**Objetivo da tarefa:** Repita sem nenhuma alteração as linhas dos itens abaixo, da linha com "This screenshot has height=128, width=256." até a linha com "(x=149, y=85)", inclusive.

Registros de busca de elementos
_____

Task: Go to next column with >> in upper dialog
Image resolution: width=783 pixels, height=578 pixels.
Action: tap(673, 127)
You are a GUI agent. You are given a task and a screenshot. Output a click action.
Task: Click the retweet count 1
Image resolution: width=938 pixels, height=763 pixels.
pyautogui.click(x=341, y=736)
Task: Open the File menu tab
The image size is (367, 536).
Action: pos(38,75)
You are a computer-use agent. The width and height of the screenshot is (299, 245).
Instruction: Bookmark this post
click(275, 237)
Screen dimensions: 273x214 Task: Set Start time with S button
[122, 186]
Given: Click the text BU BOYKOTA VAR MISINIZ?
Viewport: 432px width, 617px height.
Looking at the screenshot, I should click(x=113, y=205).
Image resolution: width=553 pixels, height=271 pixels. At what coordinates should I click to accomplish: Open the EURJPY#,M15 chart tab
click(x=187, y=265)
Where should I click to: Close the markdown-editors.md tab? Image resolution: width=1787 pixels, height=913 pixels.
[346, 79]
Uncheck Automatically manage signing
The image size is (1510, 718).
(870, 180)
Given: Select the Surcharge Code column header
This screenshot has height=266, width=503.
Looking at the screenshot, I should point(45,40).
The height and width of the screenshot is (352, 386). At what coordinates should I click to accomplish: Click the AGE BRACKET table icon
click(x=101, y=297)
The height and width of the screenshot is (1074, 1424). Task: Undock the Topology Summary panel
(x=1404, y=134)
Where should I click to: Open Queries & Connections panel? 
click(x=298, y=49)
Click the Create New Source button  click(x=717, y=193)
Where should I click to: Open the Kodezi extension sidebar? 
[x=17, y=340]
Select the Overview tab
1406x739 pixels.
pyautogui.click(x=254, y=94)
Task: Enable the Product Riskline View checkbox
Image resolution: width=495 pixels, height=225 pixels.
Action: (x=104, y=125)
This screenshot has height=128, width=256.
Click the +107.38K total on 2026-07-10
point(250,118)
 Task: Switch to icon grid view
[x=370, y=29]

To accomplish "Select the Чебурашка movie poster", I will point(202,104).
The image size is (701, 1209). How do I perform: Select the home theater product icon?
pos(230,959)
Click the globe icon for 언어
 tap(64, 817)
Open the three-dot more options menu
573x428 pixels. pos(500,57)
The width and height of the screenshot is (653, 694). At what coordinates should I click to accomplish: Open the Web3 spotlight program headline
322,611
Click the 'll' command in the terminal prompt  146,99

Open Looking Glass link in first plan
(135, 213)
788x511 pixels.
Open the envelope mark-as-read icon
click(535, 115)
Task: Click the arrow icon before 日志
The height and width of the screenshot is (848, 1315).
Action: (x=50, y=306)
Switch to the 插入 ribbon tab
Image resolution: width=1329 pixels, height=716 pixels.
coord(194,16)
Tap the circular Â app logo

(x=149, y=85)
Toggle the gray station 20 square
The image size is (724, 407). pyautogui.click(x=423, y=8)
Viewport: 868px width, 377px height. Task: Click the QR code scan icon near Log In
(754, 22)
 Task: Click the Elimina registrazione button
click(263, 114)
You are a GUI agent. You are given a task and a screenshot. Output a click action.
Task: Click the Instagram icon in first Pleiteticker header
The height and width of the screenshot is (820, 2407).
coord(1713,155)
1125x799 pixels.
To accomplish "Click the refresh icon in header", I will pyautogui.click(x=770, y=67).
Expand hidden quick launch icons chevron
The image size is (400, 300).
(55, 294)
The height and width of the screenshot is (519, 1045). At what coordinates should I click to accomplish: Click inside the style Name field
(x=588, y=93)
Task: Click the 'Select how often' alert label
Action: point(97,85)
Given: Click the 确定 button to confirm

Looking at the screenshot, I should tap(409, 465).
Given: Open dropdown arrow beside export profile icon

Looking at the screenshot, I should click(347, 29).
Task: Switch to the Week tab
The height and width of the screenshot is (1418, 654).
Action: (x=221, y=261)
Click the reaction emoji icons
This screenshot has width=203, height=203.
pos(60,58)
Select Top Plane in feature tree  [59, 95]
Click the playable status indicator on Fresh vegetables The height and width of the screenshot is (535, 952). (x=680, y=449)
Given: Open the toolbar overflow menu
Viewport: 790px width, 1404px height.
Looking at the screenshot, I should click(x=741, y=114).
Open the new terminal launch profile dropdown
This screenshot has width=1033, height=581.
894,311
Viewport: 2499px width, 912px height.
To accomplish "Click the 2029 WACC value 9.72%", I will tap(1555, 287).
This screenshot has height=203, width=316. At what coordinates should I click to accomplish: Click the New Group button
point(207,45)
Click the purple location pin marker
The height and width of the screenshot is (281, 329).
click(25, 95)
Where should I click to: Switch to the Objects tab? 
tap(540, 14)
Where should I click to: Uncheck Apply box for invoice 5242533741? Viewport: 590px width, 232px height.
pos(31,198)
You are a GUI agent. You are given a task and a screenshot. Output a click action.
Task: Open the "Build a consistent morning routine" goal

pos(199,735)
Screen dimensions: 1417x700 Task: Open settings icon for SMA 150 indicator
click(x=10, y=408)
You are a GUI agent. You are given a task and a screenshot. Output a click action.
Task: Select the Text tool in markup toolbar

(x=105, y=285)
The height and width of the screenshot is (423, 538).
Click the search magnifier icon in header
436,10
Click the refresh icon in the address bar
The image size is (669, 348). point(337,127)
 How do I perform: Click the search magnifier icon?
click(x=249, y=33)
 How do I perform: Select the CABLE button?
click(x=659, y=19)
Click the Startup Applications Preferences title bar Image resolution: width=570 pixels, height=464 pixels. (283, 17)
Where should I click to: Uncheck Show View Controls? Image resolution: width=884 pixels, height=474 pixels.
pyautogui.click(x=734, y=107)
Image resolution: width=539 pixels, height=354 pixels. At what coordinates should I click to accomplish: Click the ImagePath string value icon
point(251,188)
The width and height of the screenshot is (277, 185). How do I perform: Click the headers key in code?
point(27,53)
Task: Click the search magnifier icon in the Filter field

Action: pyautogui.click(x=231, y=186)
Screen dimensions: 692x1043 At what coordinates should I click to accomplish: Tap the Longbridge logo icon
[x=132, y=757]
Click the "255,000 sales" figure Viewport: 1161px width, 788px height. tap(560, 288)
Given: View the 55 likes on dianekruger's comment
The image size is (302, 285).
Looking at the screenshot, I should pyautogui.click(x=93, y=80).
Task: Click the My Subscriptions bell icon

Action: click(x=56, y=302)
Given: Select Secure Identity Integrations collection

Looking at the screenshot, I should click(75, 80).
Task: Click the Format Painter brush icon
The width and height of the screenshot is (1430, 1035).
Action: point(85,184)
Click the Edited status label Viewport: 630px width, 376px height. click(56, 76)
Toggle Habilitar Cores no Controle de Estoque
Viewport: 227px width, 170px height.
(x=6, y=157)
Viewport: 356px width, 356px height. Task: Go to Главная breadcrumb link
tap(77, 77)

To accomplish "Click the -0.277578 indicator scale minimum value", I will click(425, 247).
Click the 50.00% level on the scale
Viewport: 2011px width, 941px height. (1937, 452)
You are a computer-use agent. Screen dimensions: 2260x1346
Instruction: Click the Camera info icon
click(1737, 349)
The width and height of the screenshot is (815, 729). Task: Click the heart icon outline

_____

**Resposta do exercício:**
This screenshot has height=128, width=256.
Click the +107.38K total on 2026-07-10
point(250,118)
 Task: Switch to icon grid view
[x=370, y=29]

To accomplish "Select the Чебурашка movie poster", I will point(202,104).
The image size is (701, 1209). How do I perform: Select the home theater product icon?
pos(230,959)
Click the globe icon for 언어
 tap(64, 817)
Open the three-dot more options menu
573x428 pixels. pos(500,57)
The width and height of the screenshot is (653, 694). At what coordinates should I click to accomplish: Open the Web3 spotlight program headline
322,611
Click the 'll' command in the terminal prompt  146,99

Open Looking Glass link in first plan
(135, 213)
788x511 pixels.
Open the envelope mark-as-read icon
click(535, 115)
Task: Click the arrow icon before 日志
The height and width of the screenshot is (848, 1315).
Action: (x=50, y=306)
Switch to the 插入 ribbon tab
Image resolution: width=1329 pixels, height=716 pixels.
coord(194,16)
Tap the circular Â app logo

(x=149, y=85)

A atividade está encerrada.